The coop was build out of reclaimed wood I found around town. Pallets, fencing and odds and ends. The only cost was the hardware which was about $150 total. We have 8 chickens; 2 Americanas, 2 Australorps, 2 Barred Rocks and 2 Road Island Reds.
This was when I thought i was only going to have 4 chickens. When
ended up with 8 because my daughter wanted the "Ones that lay
the blue eggs." And we bought a few extra for fear we would lose
A few to the boy or the dog.
This is where the nesting box sits attached to the bottom run area.
The design of the coop was primarily determinate by what wood I was able
to find. Thus the "Stair Step" of the top of the coop.
Showing the ladder to the top.
You can see in this photo where I have started to "Skin" the living
area of the coop with fence planks I found.
Building of the top of the coop support beams.
This is the bottom of the coop and the run area. The whole area
is wrapped in 1/2 inch hardware cloth.
The finished product. I have 2 doors on the top and 2 doors
on the bottom "Run" area. I have wheels that I got the design
from the "Hen Hideout" by CovertChickOps. After moving the
coop to the backyard for the first time I WILL be adding a second
set of wheels. The roof is topped with Tuftex PolyCarb which is
one of the most expensive parts of the coop. They are $35.00
per panel and I have 2. The hardware mesh was another expensive
part of the coop. Each roll is about $40.00 at Lowes and I had 2 rolls.
3 Nesting boxes.
Here is a picture of the nesting boxes from the outside.

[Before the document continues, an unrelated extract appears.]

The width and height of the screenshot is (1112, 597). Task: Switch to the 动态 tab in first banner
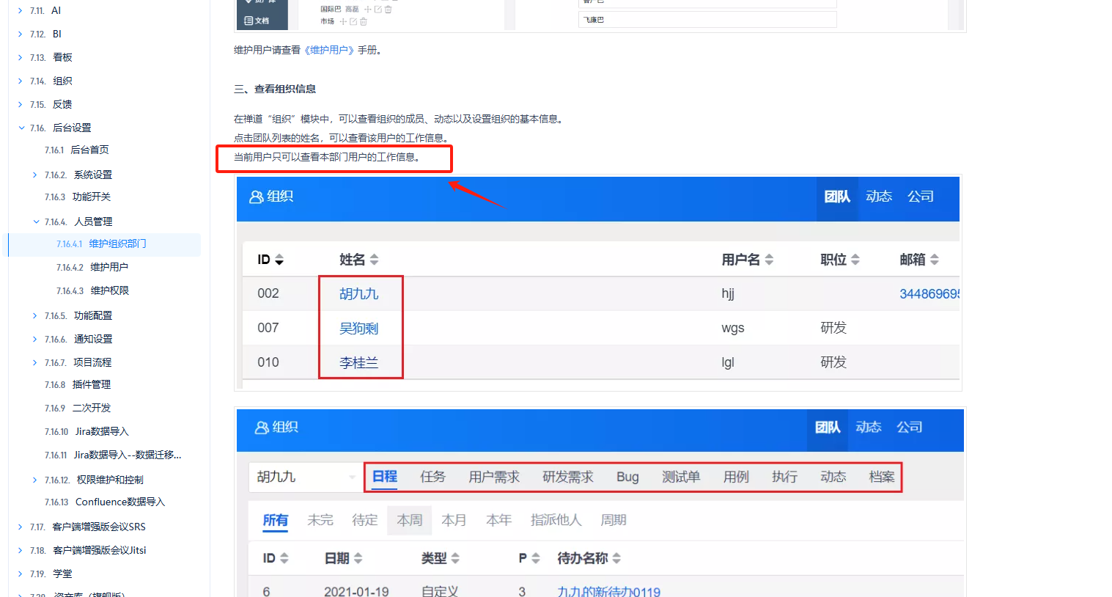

It has a large bench hinge on the bottom for easy opening
and cleaning of the boxes.
Nice shot of the hardware wire and the ventilation of the coop.
Little pop door on the back of the coop.
The 2X4s you see attached here are for easy moving of the coop
and will be removed.
If I had to do it again, I am not sure I would use reclaimed wood. It took me weeks
to break down the pallets and remove all the nails and staples in the wood.